MULTIPLE CLASS OF SHARES PLAN 
FOR
FIDELITY INSTITUTIONAL TAX-EXEMPT CASH PORTFOLIOS
DATED JUNE 15, 1995
 This Multiple Class of Shares Plan (the "Plan"), when effective in
accordance with its provisions, shall be the written plan contemplated by
Rule 18f-3 under the Investment Company Act of 1940 (the "1940" Act) for
Tax-Exempt (a "Portfolio"), a portfolio of Fidelity Institutional
Tax-Exempt Cash Portfolios (the "Fund").
1.  Classes Offered.  The Portfolio may offer three classes of its shares:
Classes I, II and III.   
2.  Distribution and Shareholder Service Fees.  Distribution fees and/or
shareholder service fees shall be calculated and paid in accordance with
the terms of the then-effective plan pursuant to Rule 12b-l under the 1940
Act for the applicable class.   Distribution and shareholder service fees
currently authorized are as set forth in Schedule I to this Plan.
3.  Exchange Privileges.  Shares of any class may be exchanged for shares
of the same class of (i) any Portfolio of Fidelity Institutional Cash
Portfolios; (ii) Fidelity Institutional Tax-Exempt Cash Portfolio:
Tax-Exempt; (iii) Daily Money Fund: Treasury Only; and (iv) Fidelity Money
Market Trust: Rated Money Market.
4.  Expense Allocations.   Expenses shall be allocated under this Plan as
follows:
 A.  Class expenses: The following expenses shall be allocated exclusively
to the applicable specific class of shares: (i) distribution and
shareholder service fees; (ii) transfer agent fees; and (iii) Blue Sky
state registration fees.
 
 B.  Portfolio expenses: Expenses not allocated to specific classes as
specified above shall be charged to the Portfolio and allocated daily to
each class on the basis of relative net assets (settled shares).  For
purposes of this paragraph, "relative net assets (settled shares)" are net
assets valued in accordance with generally accepted accounting principles
but excluding the value of subscriptions receivable, in relation to the net
assets of the Portfolio.
5.  Voting Rights.  Each class of shares governed by this Plan (i) shall
have exclusive voting rights on any matter submitted to shareholders that
relates solely to its arrangement; and (ii) shall have separate voting
rights on any matter submitted to shareholders in which the interests of
one class differ from the interests of any other class.

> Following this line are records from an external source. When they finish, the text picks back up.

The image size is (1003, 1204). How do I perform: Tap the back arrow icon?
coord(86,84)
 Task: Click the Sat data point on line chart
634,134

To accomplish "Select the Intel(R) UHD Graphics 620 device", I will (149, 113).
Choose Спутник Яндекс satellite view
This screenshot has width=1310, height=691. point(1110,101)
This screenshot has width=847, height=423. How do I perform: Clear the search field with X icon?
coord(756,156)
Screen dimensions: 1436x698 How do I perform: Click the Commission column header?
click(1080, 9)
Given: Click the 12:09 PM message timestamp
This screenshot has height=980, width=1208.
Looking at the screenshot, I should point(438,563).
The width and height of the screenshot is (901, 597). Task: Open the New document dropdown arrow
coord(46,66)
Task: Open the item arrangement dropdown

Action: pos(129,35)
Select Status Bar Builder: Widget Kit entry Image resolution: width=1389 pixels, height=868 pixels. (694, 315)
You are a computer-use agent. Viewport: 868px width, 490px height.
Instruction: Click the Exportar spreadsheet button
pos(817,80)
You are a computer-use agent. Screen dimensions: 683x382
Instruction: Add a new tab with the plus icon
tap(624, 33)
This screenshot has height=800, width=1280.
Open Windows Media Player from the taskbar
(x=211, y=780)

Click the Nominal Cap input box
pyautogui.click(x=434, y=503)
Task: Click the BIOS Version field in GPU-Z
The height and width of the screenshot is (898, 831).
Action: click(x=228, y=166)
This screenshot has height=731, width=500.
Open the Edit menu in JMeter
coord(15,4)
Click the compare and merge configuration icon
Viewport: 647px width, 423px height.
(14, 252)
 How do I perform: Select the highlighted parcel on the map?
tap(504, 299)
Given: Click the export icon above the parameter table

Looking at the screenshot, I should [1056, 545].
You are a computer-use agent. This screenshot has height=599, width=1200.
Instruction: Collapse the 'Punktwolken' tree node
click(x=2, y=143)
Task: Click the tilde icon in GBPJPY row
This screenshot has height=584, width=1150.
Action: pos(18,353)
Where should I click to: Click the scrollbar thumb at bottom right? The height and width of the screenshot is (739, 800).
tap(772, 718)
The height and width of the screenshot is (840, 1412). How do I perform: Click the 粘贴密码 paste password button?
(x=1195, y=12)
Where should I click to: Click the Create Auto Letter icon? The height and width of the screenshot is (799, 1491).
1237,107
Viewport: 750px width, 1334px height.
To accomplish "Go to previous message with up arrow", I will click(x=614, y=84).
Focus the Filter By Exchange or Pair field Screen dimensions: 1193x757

6.  Effective Date of Plan.  This Plan shall become effective upon the
first business day of the month following approval by a vote of at least a
majority of the Trustees of the Fund, and a majority of the Trustees of the
Fund who are not "interested persons" of the Fund, which vote shall have
found that this Plan as proposed to be adopted, including the expense
allocation, is in the best interests of each class individually and of the
Portfolio as a whole; or upon such other date as the Trustees shall
determine.  Any material amendment to this Plan shall become effective upon
the first business day of the month following approval by a vote of at
least a majority of the Trustees of the Fund, and a majority of the
Trustees of the Fund who are not "interested persons" of the Fund, which
vote shall have found that this Plan as proposed to be amended, including
the expense allocation, is in the best interests of each class individually
and of the Portfolio as a whole; or upon such other date as the Trustees
shall determine.
7.  Severability.  If any provision of this Plan shall be held or made
invalid by a court decision, statute, rule or otherwise, the remainder of
the Plan shall not be affected thereby.
8.  Limitation of Liability.  Consistent with the limitation of shareholder
liability as set forth in each Fund's Declaration of Trust or other
organizational document, any obligations assumed by any Portfolio or class
thereof, and any agreements related to this Plan shall be limited in all
cases to the relevant Portfolio and its assets, or class and its assets, as
the case may be, and shall not constitute obligations of any other
Portfolio or class of shares.  All persons having any claim against the
Portfolio, or any class thereof, arising in connection with this Plan, are
expressly put on notice of such limitation of shareholder liability, and
agree that any such claim shall be limited in all cases to the relevant
Portfolio and its assets, or class and its assets, as the case may be, and
such person shall not seek satisfaction of any such obligation from the
shareholders or any shareholder of the Fund, Class or Portfolio; nor shall
such person seek satisfaction of any such obligation from the Trustees or
any individual Trustee of the Fund. 
EXHIBIT II
[TO GOVERN MULTI-CLASS OFFERINGS AFTER PROPOSED CHANGES HAVE BEEN
IMPLEMENTED]
FORM OF
MULTIPLE CLASS OF SHARES PLAN 
FOR
_________________________ PORTFOLIOS
DATED ______, 19__
 This Multiple Class of Shares Plan (the "Plan"), when effective in
accordance with its provisions, shall be the written plan contemplated by
Rule 18f-3 under the Investment Company Act of 1940 (the "1940" Act) for
the ________________ Portfolio (each, a "Portfolio") a portfolio of
___________ (the "Fund").
1.  Classes Offered.  Each Portfolio may offer three classes of its shares:
Classes I, II and III.   
2.  Distribution and Shareholder Service Fees.  Distribution fees and/or
shareholder service fees shall be calculated and paid in accordance with
the terms of the then-effective plan pursuant to Rule 12b-l under the 1940
Act for the applicable class.   Distribution and shareholder service fees
currently authorized are as set forth in Schedule I to this Plan.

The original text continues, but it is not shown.